KI-Glossar
Das vollständige Wörterbuch der Künstlichen Intelligenz
Latent Diffusion Model
Diffusion architecture that operates in a lower-dimensional latent space, obtained via an auto-encoder, to significantly reduce computational costs while maintaining high image generation quality.
Perceptual Encoder
Part of the auto-encoder in an LDM that transforms a high-dimensional image (pixels) into a low-dimensional representation (latent), capturing essential semantic information.
Cross-Attention Conditioning
Attention mechanism that allows the latent diffusion model to integrate heterogeneous information, such as text (CLIP embeddings), to guide image generation in a flexible and precise manner.
Noise Scheduler
Algorithm defining the variance of noise added at each timestep of the forward process, influencing the convergence speed and final generation quality in LDMs.
Noise Regression (Denoising)
Main task of the U-Net diffusion model, which consists of predicting the noise added to a latent at a given timestep, allowing it to be subtracted to progressively denoise the signal.
Hierarchical U-Net
Neural network architecture in the shape of a U, with residual connections and attention mechanisms, used as the core of the diffusion model to predict noise at each denoising step.
Classifier-Free Guidance (CFG)
Conditioning method that uses the gradient of the model's own log-probability to increase adherence to the prompt, avoiding the need for an external classifier and improving text fidelity.
Stable Diffusion
Famous open-source implementation of the latent diffusion model architecture, combining a VAE, a U-Net, and text conditioning via CLIP for accessible and performant image generation.

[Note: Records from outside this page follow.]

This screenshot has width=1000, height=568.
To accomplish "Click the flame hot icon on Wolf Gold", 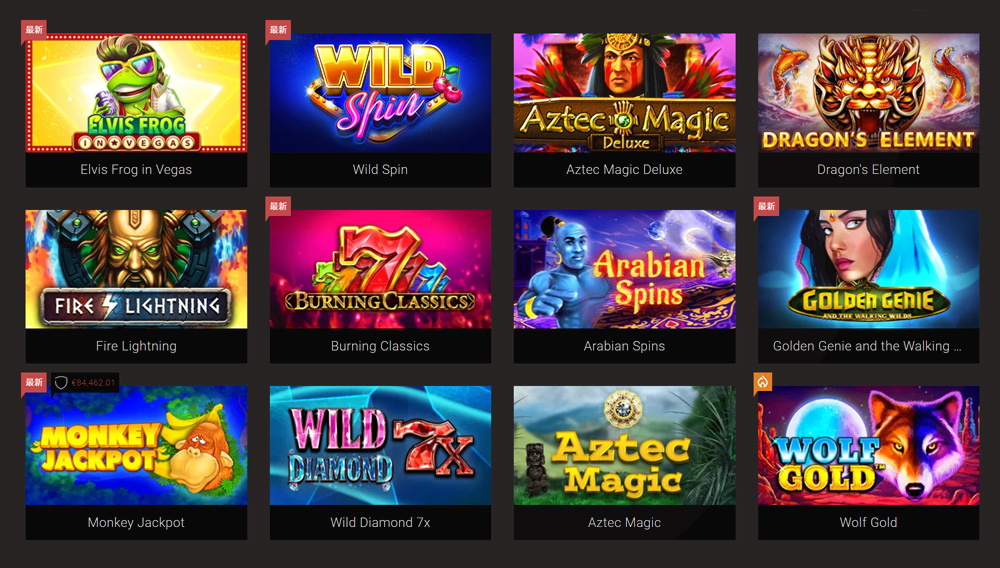I will [763, 382].
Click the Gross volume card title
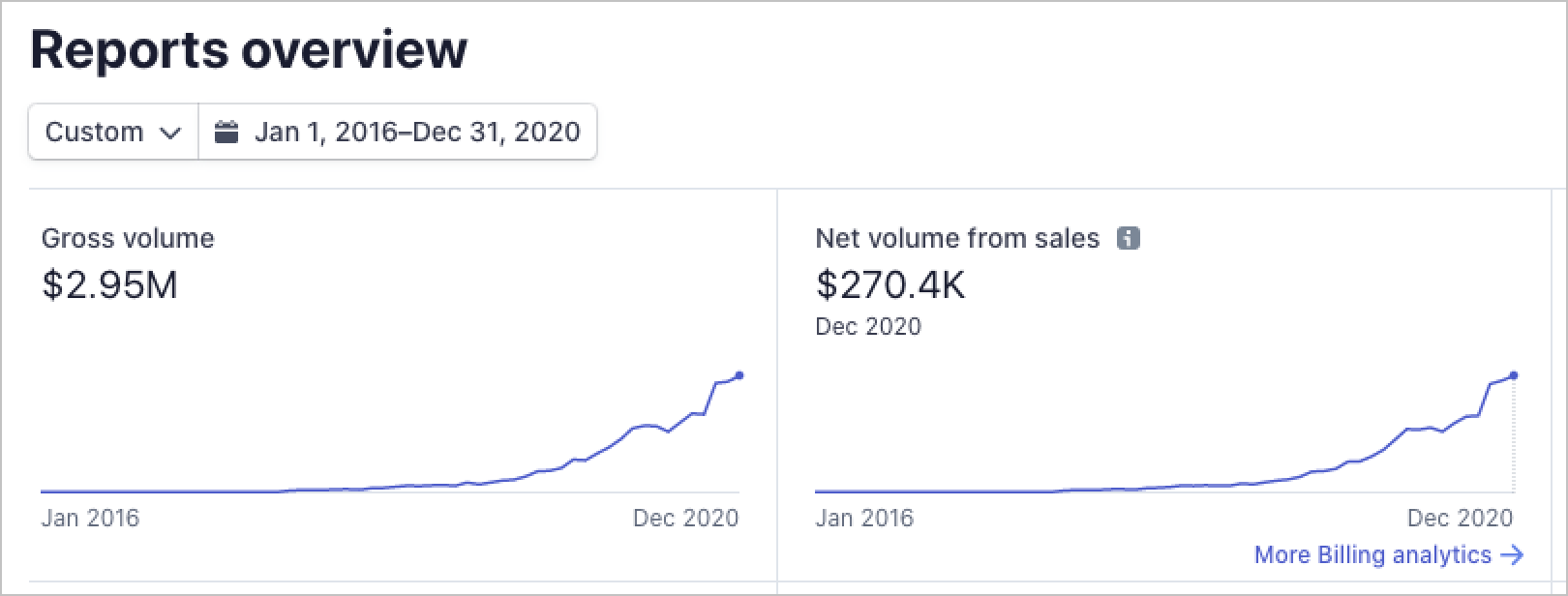Image resolution: width=1568 pixels, height=596 pixels. [128, 238]
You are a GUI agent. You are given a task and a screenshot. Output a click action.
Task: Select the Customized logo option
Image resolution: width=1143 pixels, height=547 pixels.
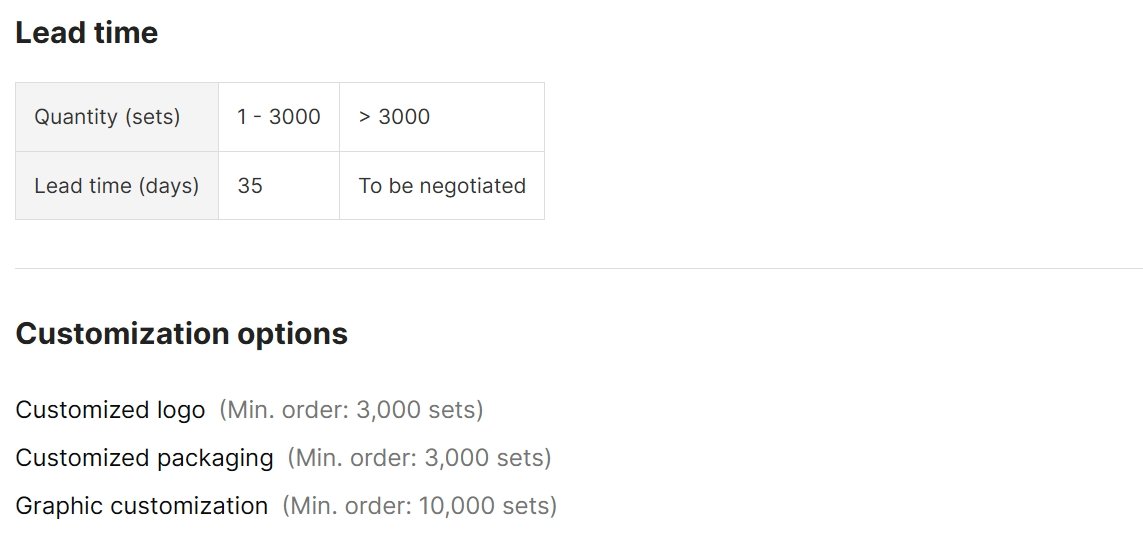110,410
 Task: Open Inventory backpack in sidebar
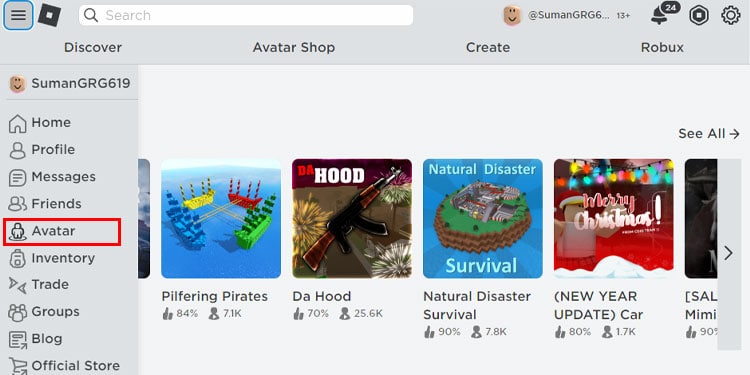[x=52, y=258]
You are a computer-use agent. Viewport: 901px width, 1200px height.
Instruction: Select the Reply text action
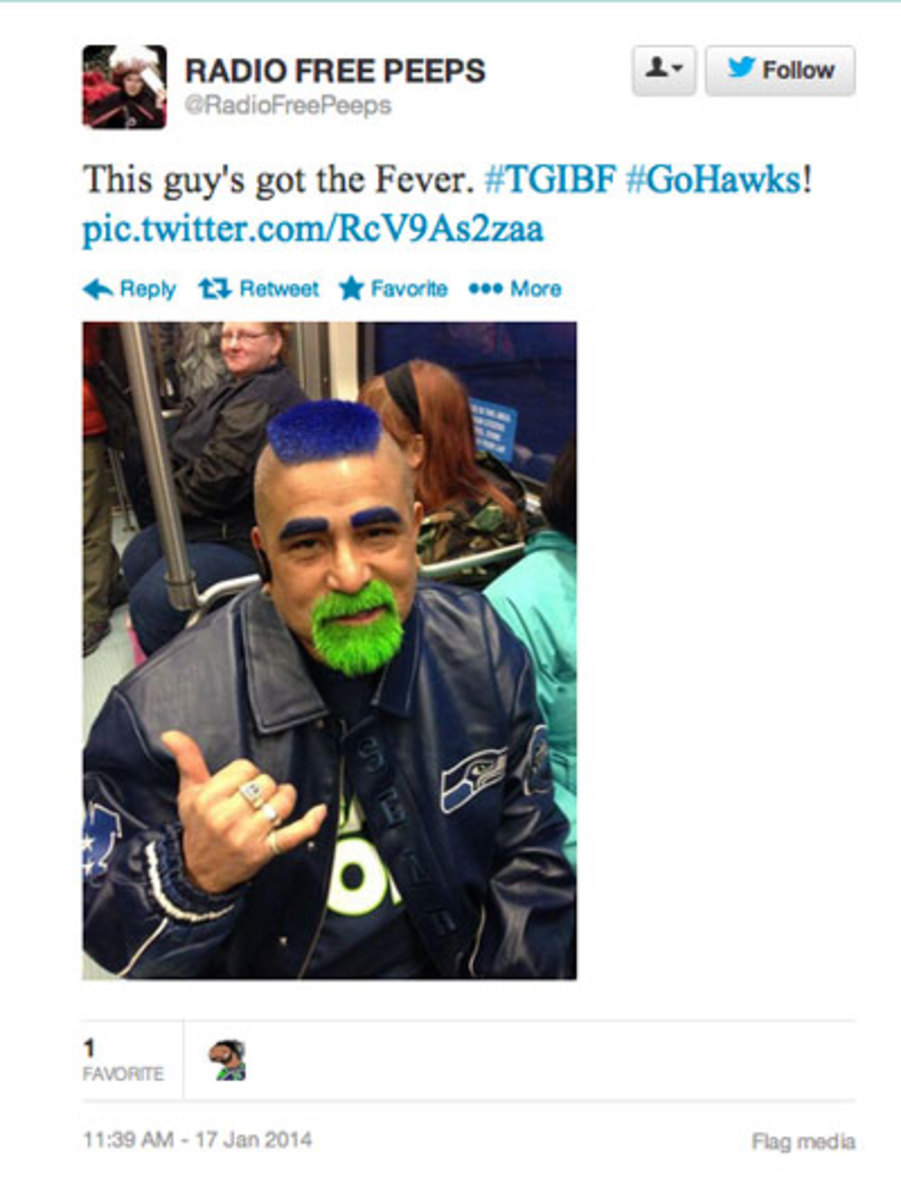pyautogui.click(x=147, y=289)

Stochastic Score Matching (SDE)
Alternative theoretical framework for diffusion models, interpreting them as solving a stochastic differential equation to learn the data density gradient (score).
Latent Resampling
Inference technique that dynamically modifies the denoising trajectory in latent space to improve coherence and generation quality, by adjusting time steps or guidance.
Time Distillation
Model compression process where a large, slow diffusion model is used to train a smaller, faster model capable of generating comparable quality images in fewer denoising steps.
Consistent Denoising
Family of inference methods that solve an ordinary differential equation (ODE) to approximate the denoising process, enabling high-quality generation in a single step or very few steps.
Prompt Tokenization
Preprocessing step where input text is converted into a sequence of numerical identifiers (tokens) that are then transformed into embeddings by the language model (e.g., CLIP) for conditioning.
KL Reconstruction Loss
Regularization term in the training of an LDM's VAE, measuring the Kullback-Leibler divergence between the learned latent distribution and a prior distribution (typically a standard Gaussian).
Textual Embedding Space
High-dimensional vector space where texts (prompts) are represented as embeddings, serving as conditioning to the diffusion model via cross-attention mechanism.